Collected data entries
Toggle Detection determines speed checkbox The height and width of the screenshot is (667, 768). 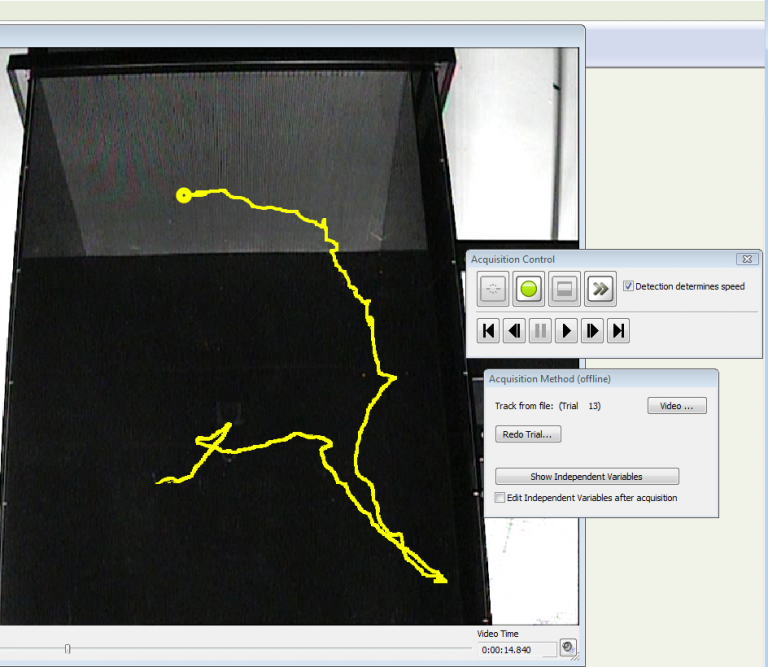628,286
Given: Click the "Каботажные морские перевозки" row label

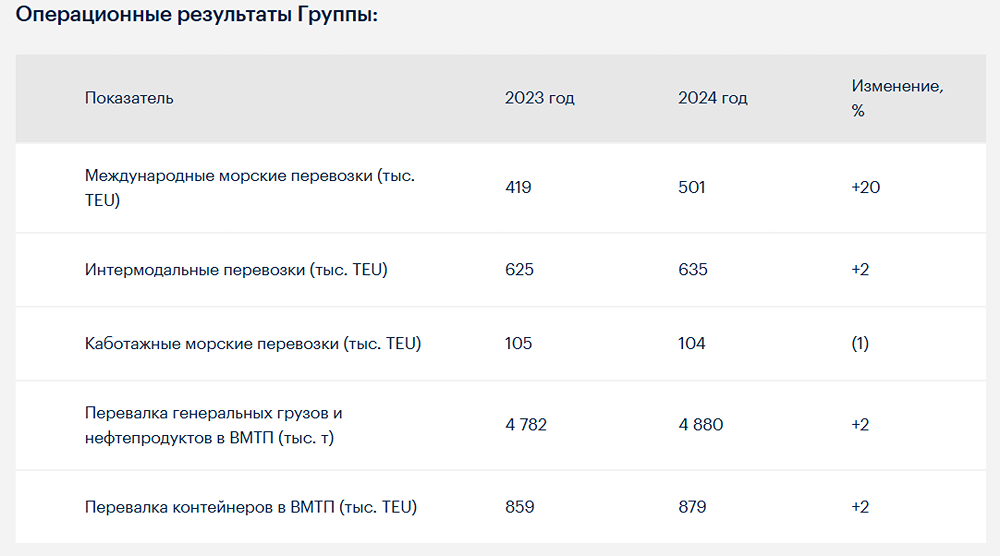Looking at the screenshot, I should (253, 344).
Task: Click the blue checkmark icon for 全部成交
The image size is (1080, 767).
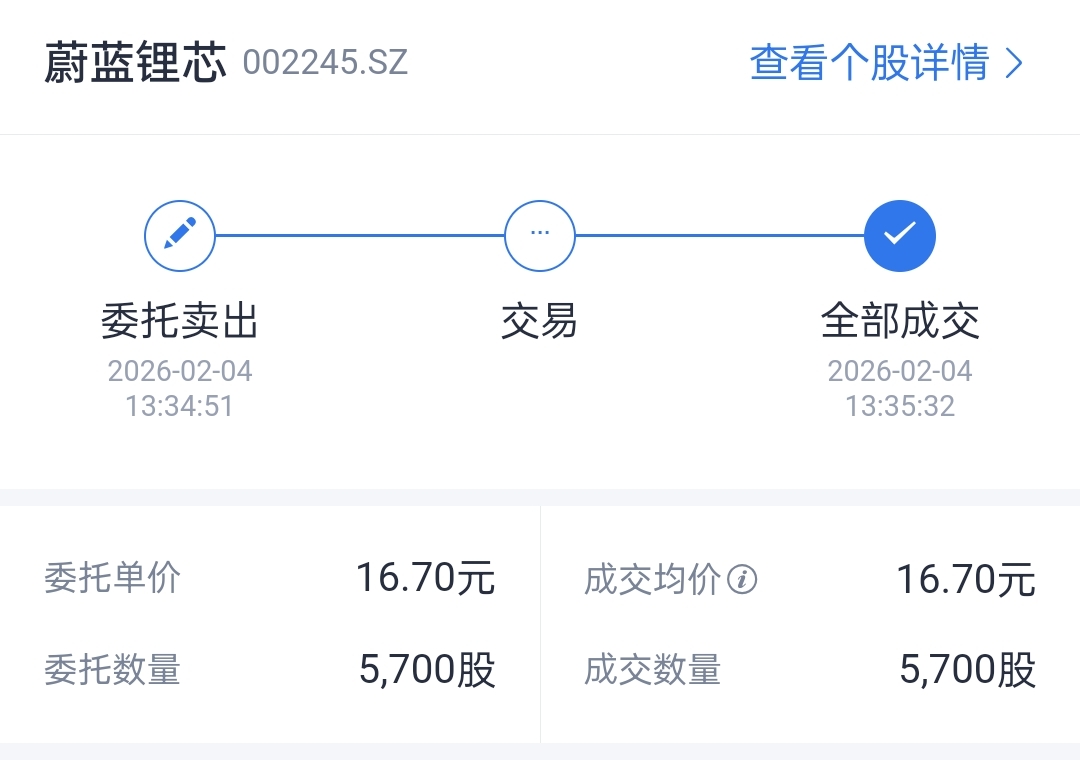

**Task statement**. Begin at the line containing "Given: Click the" and stop at the final line of the data. Retype those lines exactly, without the pictures.

**Result**.
Given: Click the "Каботажные морские перевозки" row label

Looking at the screenshot, I should (253, 344).
Task: Click the blue checkmark icon for 全部成交
The image size is (1080, 767).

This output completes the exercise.